All information security professionals assess risk: we do it so often that it becomes second nature. A patch is released on a Tuesday. Your company normally tests for 2 weeks before installing, but a network-based worm is spreading on the Internet that infects un-patched systems. If you install the patch now, you risk downtime due to lack of testing. If you wait to test, you risk infection by the worm. What is the bigger risk? What should you do? Risk Analysis (RA) will help you decide.

The average person does a poor job of accurately analyzing risk: if you fear the risk of dying while traveling, and drive from New York to Florida instead of flying to mitigate that risk, you have done a poor job of analyzing risk. It is far riskier, per mile, to travel by car than by airplane when considering the risk of death while traveling.

Accurate Risk Analysis is a critical skill for an information security professional. We must hold ourselves to a higher standard when judging risk. Our risk decisions will dictate which safeguards we deploy to protect our assets, and the amount of money and resources we spend doing so. Poor decisions will result in wasted money, or even worse, compromised data.

Assets

Assets are valuable resources you are trying to protect. Assets can be data, systems, people, buildings, property, and so forth. The value or criticality of the asset will dictate what safeguards you deploy. People are your most valuable asset.

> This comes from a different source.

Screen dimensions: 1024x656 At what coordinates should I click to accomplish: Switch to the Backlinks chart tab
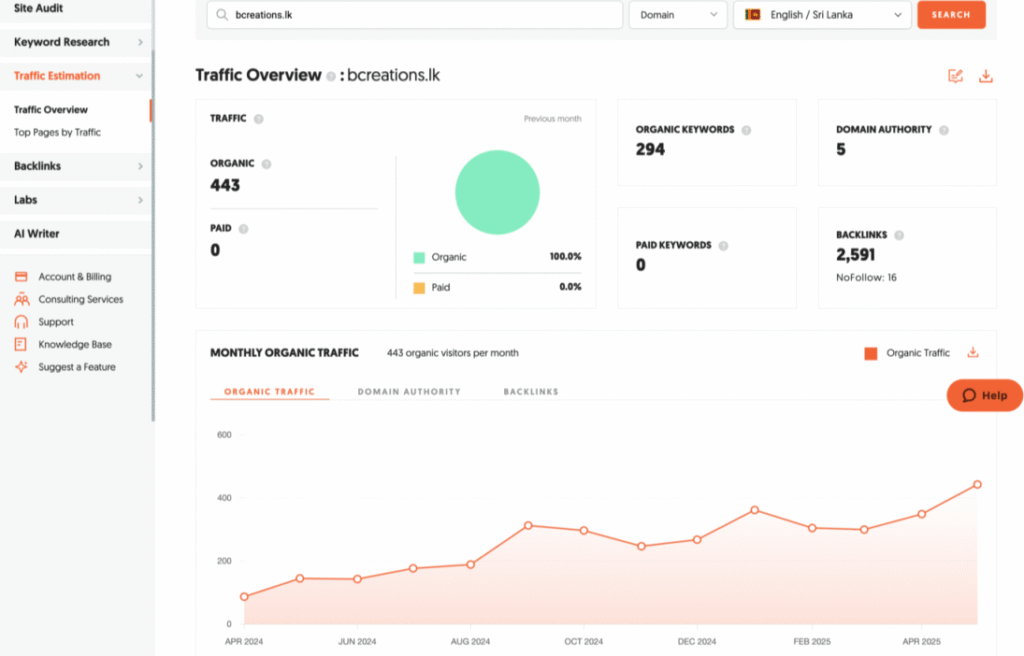530,392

Threats and Vulnerabilities

A threat is a potentially harmful occurrence, like an earthquake, a power outage, or a network-based worm such as NotPetya (see https://www.microsoft.com/security/blog/2018/02/05/overview-of-petya-a-rapid-cyberattack/), which began attacking Microsoft Windows operating systems in 2017. A threat is a negative action that may harm a system.

A vulnerability is a weakness that allows a threat to cause harm. Examples of vulnerabilities (matching our previous threats) are buildings that are not built to withstand earthquakes, a data center without proper backup power, or a Microsoft Windows system that has not been patched in a few years.

Using the worm example, the threat is the NotPetya worm. NotPetya spreads through a number of vectors including the lack of the MS17-010 patch (see https://docs.microsoft.com/en-us/security-updates/SecurityBulletins/2017/ms17-010). A networked Microsoft Windows system is vulnerable if it lacks the patch. A Linux system has no vulnerability to NotPetya, and therefore no direct risk to NotPetya.